Over the winter of 1642-43 many men seem to have been lost to sickness or desertion, and by February 1st, 1643, the Lifeguard was down to about 400 men and 100 officers strong. The regiment was poorly armed, as were many in the Royalist Army at that time, even though it was assumed that they should have received preferential treatment, being the King’s Lifeguard. On that day Sir Jacob Astley, Sergeant-Major-General of the King’s Oxford Army Foot, wrote to Sir John Heydon, Lieutenant-General of the Ordinance, that of the King’s Life Guard only 190 were armed and 210 unarmed, and those being “weakly unarmed,” having little better than cudgels. It was requested that any arms brought into the arsenal were to be used to supply the Life Guard first, before any other regiment, since it was the King’s own regiment. Sir Jacob Astley’s letter was as such:

“Sir John Heydon may be pleased to take notice that the regiment of the King’s guards being very weekly Armed; as the last time his Majesty saw this garrison in Armes, where they appeared 190 armed and 210 unarmed wherefore I pray as many Armes shall be brought into the Magazine let some especial care be taken first to furnish the King’s guards before any other regiments with the number of 110 Armes or some sufficient supply.” 1

A contingent from the garrison of Oxford was with Prince Rupert at the storming of Cirenchester (2nd February 1643). This included a detachment of a strong company of about 100 of the King’s Lifeguard. William Leighton, now promoted to Lt-Colonel, and Captain Thomas Min and Lieutenant William St. John, were among those mentioned as being present the officers present, so it is logical that their two companies were there. Evidence suggests that the Lifeguard detachment may have been employed as the Forlorn Hope, as Lieutenant-Colonel Leighton’s horse was shot through the neck during the storming, and Lieutenant William St. John was shot leading the initial attack, but the contingent did not suffer significant casualties. Here’s part of the eyewitness report:

“First were thirty Musquetiers drawn out of Colonell Kirks men, for a Forlorne hope: led by Lieutenant St Iohns, who performed his part bravely.
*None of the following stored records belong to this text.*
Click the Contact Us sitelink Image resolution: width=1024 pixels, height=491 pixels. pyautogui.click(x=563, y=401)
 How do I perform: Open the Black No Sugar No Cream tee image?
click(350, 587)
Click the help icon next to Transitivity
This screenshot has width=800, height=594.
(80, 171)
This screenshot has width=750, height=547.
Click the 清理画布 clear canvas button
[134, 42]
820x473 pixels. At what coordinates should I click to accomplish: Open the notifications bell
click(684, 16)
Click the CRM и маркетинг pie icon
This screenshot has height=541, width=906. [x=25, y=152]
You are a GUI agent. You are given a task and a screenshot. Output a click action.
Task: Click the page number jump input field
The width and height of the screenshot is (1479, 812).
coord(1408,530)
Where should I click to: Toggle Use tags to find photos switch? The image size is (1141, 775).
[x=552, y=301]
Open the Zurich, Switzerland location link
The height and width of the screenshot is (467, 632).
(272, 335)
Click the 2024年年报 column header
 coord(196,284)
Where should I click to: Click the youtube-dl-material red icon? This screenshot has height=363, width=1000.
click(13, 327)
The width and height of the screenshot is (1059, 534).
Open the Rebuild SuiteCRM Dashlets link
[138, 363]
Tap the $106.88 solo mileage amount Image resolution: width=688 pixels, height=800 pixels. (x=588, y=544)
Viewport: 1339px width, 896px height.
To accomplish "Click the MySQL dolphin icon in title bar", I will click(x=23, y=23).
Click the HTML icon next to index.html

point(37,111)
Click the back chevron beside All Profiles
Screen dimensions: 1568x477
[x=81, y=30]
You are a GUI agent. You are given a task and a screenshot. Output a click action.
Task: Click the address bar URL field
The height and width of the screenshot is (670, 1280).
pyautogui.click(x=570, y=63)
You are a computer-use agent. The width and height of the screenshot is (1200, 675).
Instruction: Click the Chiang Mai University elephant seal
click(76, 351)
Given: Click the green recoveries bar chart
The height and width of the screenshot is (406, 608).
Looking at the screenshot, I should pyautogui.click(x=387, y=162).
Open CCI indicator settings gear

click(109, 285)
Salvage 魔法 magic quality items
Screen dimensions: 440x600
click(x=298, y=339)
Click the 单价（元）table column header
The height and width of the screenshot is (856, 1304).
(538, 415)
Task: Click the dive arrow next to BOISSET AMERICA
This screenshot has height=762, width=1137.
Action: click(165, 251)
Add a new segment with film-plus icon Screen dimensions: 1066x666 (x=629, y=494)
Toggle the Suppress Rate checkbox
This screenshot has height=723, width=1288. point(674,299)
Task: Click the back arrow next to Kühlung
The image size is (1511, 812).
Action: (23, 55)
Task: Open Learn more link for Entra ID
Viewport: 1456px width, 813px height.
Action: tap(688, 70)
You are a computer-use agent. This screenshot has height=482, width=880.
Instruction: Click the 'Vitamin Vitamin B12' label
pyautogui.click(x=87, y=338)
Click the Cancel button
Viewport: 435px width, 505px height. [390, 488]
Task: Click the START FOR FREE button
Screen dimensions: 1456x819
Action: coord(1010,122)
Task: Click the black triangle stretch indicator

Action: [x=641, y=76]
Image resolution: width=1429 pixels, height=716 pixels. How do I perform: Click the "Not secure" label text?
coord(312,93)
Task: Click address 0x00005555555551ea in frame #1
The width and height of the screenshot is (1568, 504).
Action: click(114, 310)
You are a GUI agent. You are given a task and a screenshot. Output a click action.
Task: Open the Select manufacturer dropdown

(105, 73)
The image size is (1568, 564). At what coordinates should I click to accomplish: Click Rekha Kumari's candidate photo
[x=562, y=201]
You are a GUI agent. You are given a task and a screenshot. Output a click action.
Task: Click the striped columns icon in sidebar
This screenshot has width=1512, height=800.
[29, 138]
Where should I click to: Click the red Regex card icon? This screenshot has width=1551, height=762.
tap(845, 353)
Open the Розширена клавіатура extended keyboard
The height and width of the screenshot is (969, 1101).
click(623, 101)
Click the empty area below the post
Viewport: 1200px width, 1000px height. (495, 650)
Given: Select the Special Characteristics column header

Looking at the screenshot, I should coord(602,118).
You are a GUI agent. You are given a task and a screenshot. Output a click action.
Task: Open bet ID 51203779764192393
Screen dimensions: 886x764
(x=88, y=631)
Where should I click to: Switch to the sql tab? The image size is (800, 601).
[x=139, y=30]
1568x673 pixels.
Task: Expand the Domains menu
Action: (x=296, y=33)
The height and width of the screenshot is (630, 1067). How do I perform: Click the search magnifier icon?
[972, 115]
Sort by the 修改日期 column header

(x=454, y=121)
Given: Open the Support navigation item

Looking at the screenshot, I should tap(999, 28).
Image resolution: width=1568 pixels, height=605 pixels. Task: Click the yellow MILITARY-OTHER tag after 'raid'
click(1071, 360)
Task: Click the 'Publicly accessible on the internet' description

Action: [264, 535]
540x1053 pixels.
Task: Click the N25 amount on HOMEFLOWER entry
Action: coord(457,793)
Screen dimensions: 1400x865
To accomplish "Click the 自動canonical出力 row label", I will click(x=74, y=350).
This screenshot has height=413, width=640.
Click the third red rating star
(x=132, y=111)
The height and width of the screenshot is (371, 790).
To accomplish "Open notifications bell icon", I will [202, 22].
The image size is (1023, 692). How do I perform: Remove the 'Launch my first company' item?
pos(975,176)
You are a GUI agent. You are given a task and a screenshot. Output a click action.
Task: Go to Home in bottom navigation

At that hedge and the low wall beyond it, was the skirmish began: St Iohns giving faire fier, to beat the enemies out of it. There was he shot in the Legge with a Slug bullet, and not able to advance farther, bad his men goe on couragiously.

To second these thirty, Colonell Kirke by and by sent Captain Min and sixty Musquetiers more; with a Lieutenant and Sergeant. After this, the whole Regiment came down the hill, to attack their design’d Post: which was Giffords Barton house and Garden wall. 

Now the rest of Kirkes Regiment, under Lieutenant Colonell Layton, Serjeant Major Windehank, Captain Wivell, Captain Gerard, Captain Radcliffe, and others, coming forwards, after some hot volleyes beat the enemy from the hedge, to the garden wall aforesaid.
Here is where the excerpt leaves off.